Möhrenfeld

Juniper is somewhat (in-)famous for unhelpful and/or superfluous error messages. We faced a new one on our Juniper MX boxes recently. A normal-looking static route was committed, the next-hop was reachable via an irb interface bound to a VPLS instance:

[edit routing-options static]
    +    route 10.1.2.168/29 {
    +        next-hop 10.1.2.167;
    +        tag 666;
    +    }

Directly after committing the following messages occurred in the log:

kernel: iflist_ifindex_lookup(651) error: 2, errmsg: ifle for ifindex 5106 is not found
kernel: iflist_ifindex_lookup(651) error: 2, errmsg: ifle for ifindex 5106 is not found
rpd[14024]: RPD_SYSTEM: Get index for rt table CUSTOMER-TRANSFER failed of gf 11 kqp_op 2: Resource temporarily unavailable
rpd[14024]: RPD_KRT_Q_RETRIES: nexthop add: Resource temporarily unavailable
kernel: Timeout for req id=41835 ifd_index=285

After that the following errors occurred again and again over time:

rpd[14024]: RPD_KRT_Q_RETRIES: nexthop add: No error: 0
rpd[14024]: RPD_KRT_Q_RETRIES: nexthop add: Resource temporarily unavailable
rpd[14024]: RPD_KRT_Q_RETRIES: nexthop add: Resource temporarily unavailable
rpd[14024]: RPD_KRT_Q_RETRIES: nexthop add: Resource temporarily unavailable

This in itself is not very helpful. The only hint was the “KRT_Q” part. JunOS has a kernel routing table (krt). Routes acquired from routing protocols and static configuration are placed in this table. This table is then syncronized to the linecards (FPC/MPC) via the krt queue.

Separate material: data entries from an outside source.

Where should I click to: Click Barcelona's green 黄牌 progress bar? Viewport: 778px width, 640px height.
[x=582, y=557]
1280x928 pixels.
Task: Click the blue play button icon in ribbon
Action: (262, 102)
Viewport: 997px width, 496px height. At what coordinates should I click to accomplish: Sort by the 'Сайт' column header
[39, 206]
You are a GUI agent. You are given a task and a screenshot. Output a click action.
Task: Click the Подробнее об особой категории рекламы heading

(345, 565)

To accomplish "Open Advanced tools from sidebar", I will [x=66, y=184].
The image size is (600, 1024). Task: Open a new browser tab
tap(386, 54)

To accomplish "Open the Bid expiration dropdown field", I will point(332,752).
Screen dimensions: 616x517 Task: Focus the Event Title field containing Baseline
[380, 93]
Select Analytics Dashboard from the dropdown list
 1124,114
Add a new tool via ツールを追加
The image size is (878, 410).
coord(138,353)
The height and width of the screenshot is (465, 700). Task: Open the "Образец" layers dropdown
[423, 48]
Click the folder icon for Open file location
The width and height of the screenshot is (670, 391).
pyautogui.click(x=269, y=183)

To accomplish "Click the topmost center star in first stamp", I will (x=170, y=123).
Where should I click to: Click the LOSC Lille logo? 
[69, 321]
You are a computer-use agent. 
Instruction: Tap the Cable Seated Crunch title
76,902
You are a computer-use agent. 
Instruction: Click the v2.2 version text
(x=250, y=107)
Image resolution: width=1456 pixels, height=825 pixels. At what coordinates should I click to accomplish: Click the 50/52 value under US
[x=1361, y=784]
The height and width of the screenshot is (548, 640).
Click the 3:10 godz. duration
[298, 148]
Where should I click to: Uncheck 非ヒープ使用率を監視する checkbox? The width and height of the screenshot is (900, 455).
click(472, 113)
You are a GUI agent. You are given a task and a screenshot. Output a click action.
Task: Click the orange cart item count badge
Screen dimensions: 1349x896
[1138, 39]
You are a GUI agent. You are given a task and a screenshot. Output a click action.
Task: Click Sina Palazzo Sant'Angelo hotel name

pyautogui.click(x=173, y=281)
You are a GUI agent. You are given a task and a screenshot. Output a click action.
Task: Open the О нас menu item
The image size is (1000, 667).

To see what’s going on there are hidden commands to see the krt status and queue contents. First we look at the show krt state command:

root@core1> show krt state
General state:
        Install job is not running
        Number of operations queued: 1
                Routing table adds: 0
                Interface routes: 0
                High pri multicast   Adds/Changes: 0
                Indirect Next Hop    Adds/Changes: 0       Deletes: 0
                MPLS        Adds: 0       Changes: 0
                High pri    Adds: 1       Changes: 0       Deletes: 0
                Normal pri Indirects: 0
                Normal pri  Adds: 0       Changes: 0       Deletes: 0
                GMP GENCFG Objects: 0
                Routing Table deletes: 0
        Number of operations deferred: 1 <-------------------
        Number of operations canceled: 0
        Number of async queue entries: 1 <-------------------
        Number of async non queue entries: 0
        Time until next queue run: 0.847768
        Routes learned from kernel: 34

You can see there is one “async entry” queued and also one “deferred operation”. Normally these should all be at zero after routes are installed in the linecards. In our case however this one operation was stuck there and did not disappear.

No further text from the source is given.